Gaming worlds and virtual characters are about to take a significant step closer to realism.
PlayStation 3 will "open up creative horizons" for games developers and allow movie-quality special effects, according to Phil Harrison, executive vice-president of Sony Computer Entertainment.
Mr Harrison, who oversees all Sony game development around the world, says PlayStation 3 delivers a "creative convergence" for the games industry and Hollywood.
"PlayStation 3 makes a bigger horizon for existing developers and allows non-gaming content creators, like movie special effects companies, movie directors or special effects visualisers to express themselves," he says.
At the recent Electronic Entertainment Expo, Sony imported CG data of actor Alfred Molina from Spider-Man 2 onto PlayStation 3. The astonishingly realistic animated character illustrated the console's power and potential.
Sony has sold more than 90 million PlayStation 2 consoles and dominated the game industry for a decade. But the company's plans are more ambitious.
"Our vision is a PlayStation under every television," Mr Harrison says. "That hasn't changed. What we've done is put a super-computer beneath everyone's television."
Mr Harrison is confident PS3 will offer a range of games. "You need great software to express the capability of the hardware," he says.
"We're a research and development-led company, both technically, creatively and business-wise.
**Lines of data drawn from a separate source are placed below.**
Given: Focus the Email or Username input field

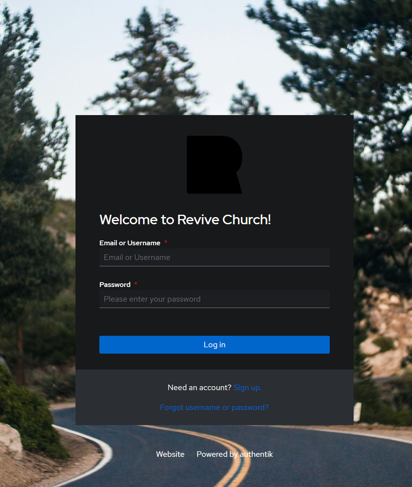Looking at the screenshot, I should pyautogui.click(x=214, y=257).
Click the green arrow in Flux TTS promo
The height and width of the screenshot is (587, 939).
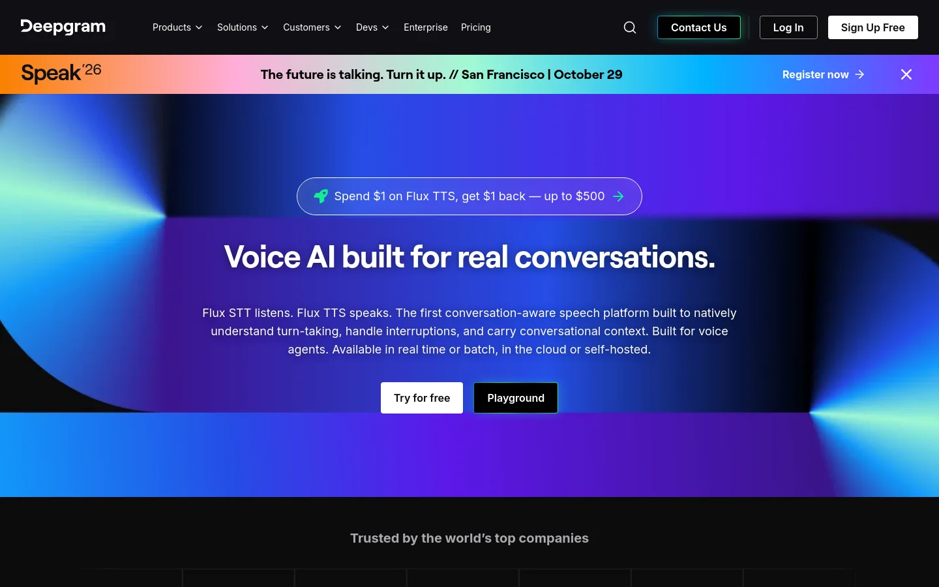[x=618, y=196]
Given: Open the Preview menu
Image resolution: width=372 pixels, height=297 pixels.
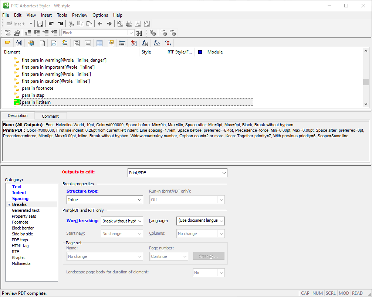Looking at the screenshot, I should pyautogui.click(x=80, y=15).
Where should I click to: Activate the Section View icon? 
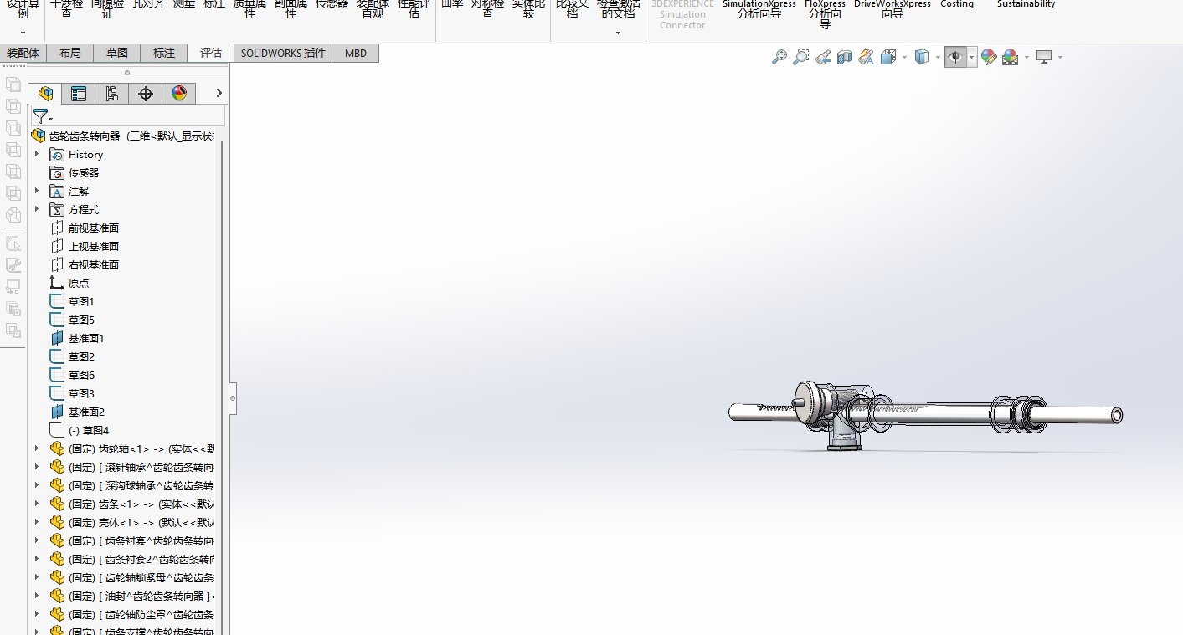tap(845, 57)
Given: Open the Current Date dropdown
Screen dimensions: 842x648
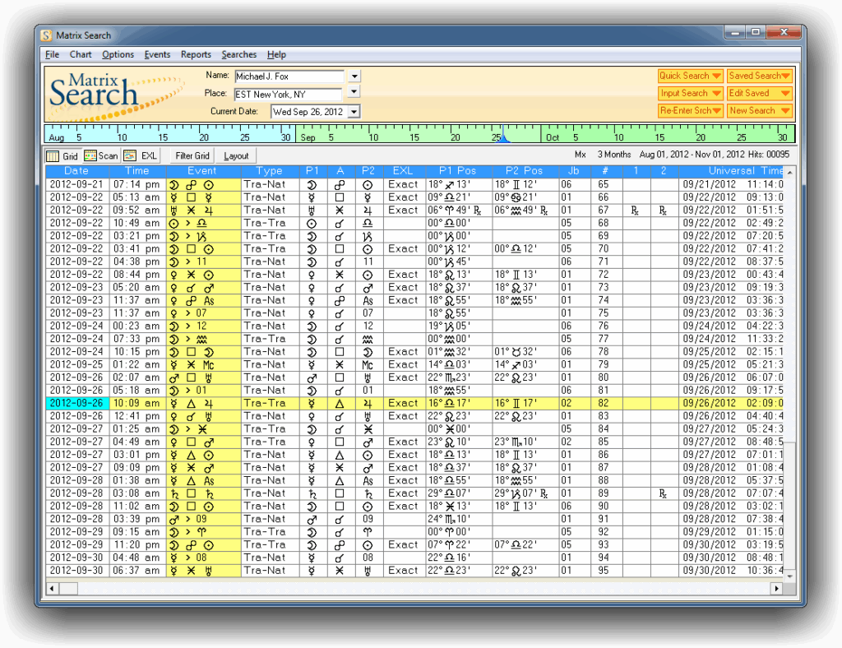Looking at the screenshot, I should [x=354, y=111].

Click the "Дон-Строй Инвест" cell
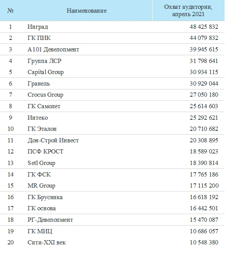pyautogui.click(x=53, y=140)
We want to push ourselves. And we should be confident, the industry has responded so well and they are going to support us."
Mr Harrison says PS3 will be the most powerful next-generation console.
"PlayStation 3 is going to eat up huge amounts of content. We need 50GB of storage on a disc in order to really bring those games to life. There's no way Xbox 360 can compete because they're only using DVD."